▸ TASK DIRECTIONS
Please copy out the items below word for word, starting with the line that contains "Save the new" and going through the line that contains "will [x=457, y=154].".

▸ ENTRIES PROVIDED

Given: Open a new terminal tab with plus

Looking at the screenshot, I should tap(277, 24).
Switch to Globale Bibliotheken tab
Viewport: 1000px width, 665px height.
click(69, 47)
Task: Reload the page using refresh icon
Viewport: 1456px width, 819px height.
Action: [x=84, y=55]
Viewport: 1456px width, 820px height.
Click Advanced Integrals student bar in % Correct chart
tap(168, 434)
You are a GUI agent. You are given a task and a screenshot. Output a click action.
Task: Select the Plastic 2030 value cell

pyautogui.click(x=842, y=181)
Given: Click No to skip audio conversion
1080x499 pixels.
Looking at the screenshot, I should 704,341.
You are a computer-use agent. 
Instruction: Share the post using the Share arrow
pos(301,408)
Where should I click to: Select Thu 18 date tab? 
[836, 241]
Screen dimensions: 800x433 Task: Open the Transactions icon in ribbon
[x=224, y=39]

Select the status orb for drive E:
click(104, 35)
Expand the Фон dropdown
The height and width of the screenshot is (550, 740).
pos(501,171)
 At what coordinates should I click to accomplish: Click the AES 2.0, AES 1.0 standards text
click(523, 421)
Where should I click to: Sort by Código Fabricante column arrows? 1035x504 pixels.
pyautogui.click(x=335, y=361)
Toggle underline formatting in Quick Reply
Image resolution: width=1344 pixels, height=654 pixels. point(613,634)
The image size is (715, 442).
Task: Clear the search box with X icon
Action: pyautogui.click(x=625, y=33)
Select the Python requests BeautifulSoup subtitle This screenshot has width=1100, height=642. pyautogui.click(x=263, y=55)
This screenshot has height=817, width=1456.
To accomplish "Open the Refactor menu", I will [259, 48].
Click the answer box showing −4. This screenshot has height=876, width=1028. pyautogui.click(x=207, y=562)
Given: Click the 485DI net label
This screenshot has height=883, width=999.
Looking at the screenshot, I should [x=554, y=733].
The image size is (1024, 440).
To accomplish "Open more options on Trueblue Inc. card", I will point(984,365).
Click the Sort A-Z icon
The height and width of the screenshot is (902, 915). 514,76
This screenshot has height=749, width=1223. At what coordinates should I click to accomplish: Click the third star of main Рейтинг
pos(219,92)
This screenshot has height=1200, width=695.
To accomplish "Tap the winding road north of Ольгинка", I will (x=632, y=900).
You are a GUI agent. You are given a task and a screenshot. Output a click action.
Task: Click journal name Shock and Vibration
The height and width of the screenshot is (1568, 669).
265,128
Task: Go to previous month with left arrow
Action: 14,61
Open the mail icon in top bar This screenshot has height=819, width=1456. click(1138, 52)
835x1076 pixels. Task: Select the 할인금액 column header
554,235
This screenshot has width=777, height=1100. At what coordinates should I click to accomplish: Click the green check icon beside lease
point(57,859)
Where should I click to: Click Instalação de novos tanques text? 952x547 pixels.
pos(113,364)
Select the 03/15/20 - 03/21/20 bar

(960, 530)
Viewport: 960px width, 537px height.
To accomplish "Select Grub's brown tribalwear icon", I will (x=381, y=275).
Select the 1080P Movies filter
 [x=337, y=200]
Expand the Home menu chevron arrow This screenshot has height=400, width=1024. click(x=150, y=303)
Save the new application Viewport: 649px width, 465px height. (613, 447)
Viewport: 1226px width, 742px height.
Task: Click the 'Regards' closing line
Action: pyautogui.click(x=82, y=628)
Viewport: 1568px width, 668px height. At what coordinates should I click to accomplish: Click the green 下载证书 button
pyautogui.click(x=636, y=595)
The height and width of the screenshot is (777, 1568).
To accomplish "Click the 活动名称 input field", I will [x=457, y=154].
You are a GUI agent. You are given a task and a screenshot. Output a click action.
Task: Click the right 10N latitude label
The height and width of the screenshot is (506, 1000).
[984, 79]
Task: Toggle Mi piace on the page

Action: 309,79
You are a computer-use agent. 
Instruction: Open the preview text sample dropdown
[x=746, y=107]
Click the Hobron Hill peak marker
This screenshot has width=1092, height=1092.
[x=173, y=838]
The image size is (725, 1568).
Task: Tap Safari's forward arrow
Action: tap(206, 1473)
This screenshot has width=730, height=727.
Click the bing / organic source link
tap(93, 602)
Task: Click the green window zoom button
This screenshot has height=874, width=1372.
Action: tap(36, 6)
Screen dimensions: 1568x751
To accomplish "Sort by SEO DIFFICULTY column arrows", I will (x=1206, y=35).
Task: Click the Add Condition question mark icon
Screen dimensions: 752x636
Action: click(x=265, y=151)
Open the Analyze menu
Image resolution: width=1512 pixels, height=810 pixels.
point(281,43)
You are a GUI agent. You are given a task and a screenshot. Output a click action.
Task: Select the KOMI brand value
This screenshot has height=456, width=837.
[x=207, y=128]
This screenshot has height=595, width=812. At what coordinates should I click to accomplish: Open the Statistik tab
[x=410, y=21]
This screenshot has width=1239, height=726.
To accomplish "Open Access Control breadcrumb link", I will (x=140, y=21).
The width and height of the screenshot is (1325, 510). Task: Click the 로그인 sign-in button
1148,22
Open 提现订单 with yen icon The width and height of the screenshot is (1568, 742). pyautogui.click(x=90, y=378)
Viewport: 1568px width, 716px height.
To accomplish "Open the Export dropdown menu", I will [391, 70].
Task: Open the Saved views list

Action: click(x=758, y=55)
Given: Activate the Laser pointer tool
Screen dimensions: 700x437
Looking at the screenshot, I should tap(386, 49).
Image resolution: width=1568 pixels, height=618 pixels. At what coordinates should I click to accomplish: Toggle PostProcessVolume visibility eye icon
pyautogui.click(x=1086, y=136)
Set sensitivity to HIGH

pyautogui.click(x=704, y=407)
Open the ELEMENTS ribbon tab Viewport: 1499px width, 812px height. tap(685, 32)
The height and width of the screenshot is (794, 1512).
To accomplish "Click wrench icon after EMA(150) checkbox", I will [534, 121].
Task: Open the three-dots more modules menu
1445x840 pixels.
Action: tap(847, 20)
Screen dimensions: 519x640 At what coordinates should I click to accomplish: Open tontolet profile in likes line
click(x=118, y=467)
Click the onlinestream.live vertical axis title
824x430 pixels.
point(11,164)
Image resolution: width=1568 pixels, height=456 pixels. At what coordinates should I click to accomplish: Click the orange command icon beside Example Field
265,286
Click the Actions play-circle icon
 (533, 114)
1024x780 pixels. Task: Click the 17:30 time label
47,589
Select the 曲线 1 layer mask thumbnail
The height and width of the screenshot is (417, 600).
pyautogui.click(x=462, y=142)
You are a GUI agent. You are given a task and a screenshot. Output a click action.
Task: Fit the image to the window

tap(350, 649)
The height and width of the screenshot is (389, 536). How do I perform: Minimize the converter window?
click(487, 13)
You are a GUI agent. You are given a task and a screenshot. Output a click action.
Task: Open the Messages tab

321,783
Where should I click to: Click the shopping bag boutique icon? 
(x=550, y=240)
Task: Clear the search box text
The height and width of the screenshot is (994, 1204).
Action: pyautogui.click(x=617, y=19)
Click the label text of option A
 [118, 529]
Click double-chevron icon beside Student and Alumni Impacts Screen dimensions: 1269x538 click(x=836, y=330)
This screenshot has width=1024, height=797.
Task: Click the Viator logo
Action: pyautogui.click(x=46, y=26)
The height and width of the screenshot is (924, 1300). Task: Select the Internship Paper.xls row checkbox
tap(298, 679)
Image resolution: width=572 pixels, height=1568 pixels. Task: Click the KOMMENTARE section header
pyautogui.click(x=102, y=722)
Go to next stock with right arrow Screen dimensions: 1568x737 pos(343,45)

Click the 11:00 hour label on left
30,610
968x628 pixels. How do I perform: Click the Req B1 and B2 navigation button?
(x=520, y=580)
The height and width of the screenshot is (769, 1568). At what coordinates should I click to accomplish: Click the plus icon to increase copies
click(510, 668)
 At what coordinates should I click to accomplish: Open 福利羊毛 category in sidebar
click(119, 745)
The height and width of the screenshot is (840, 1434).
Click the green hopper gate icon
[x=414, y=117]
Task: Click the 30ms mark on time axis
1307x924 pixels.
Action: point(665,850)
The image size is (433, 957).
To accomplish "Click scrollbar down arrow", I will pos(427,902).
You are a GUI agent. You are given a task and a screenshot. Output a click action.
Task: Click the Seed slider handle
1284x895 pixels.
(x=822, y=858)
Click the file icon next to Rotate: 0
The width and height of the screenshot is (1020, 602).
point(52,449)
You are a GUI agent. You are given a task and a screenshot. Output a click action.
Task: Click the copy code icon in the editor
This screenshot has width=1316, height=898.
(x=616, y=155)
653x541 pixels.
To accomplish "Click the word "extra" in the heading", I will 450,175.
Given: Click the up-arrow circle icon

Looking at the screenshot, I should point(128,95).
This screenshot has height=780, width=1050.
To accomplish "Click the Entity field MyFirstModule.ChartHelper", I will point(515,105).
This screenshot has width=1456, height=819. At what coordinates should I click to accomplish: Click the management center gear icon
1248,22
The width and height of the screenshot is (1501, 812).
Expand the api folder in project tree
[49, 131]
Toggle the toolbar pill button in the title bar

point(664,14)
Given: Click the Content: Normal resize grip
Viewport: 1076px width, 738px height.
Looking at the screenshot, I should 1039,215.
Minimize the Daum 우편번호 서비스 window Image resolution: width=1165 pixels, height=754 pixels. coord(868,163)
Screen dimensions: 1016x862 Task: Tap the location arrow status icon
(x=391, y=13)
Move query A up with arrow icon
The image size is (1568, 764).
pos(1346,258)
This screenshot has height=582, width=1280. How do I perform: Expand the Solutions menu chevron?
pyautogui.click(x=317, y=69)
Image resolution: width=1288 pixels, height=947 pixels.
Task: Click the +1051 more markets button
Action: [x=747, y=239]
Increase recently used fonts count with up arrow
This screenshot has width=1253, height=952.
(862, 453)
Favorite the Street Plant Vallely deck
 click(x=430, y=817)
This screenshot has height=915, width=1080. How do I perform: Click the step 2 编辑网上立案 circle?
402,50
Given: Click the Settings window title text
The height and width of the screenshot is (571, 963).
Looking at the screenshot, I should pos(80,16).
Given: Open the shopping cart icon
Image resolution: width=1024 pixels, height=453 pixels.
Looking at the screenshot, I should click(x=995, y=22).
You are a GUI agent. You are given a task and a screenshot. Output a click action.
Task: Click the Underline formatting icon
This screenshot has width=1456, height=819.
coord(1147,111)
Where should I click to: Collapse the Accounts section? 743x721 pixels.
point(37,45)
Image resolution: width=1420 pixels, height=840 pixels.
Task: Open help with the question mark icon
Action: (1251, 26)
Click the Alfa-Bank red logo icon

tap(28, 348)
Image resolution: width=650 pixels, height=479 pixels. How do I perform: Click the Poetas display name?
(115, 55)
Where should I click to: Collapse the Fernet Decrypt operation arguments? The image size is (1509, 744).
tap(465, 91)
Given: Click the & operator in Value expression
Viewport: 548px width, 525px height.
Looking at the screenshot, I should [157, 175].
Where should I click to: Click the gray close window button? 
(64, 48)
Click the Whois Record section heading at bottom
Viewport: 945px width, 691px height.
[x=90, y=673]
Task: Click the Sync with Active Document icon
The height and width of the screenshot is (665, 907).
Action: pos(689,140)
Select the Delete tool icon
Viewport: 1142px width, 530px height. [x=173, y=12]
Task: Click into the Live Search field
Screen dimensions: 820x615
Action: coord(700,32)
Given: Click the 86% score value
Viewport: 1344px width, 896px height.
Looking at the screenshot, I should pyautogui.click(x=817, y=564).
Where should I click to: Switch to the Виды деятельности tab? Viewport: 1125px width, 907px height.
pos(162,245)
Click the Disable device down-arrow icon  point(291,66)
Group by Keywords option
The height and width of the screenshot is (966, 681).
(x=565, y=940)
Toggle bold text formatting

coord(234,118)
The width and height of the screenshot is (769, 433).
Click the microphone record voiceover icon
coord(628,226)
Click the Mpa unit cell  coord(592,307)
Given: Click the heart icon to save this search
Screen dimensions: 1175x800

▸ ANSWER TO THIS TASK
Save the new application Viewport: 649px width, 465px height. (613, 447)
Viewport: 1226px width, 742px height.
Task: Click the 'Regards' closing line
Action: pyautogui.click(x=82, y=628)
Viewport: 1568px width, 668px height. At what coordinates should I click to accomplish: Click the green 下载证书 button
pyautogui.click(x=636, y=595)
The height and width of the screenshot is (777, 1568).
To accomplish "Click the 活动名称 input field", I will [x=457, y=154].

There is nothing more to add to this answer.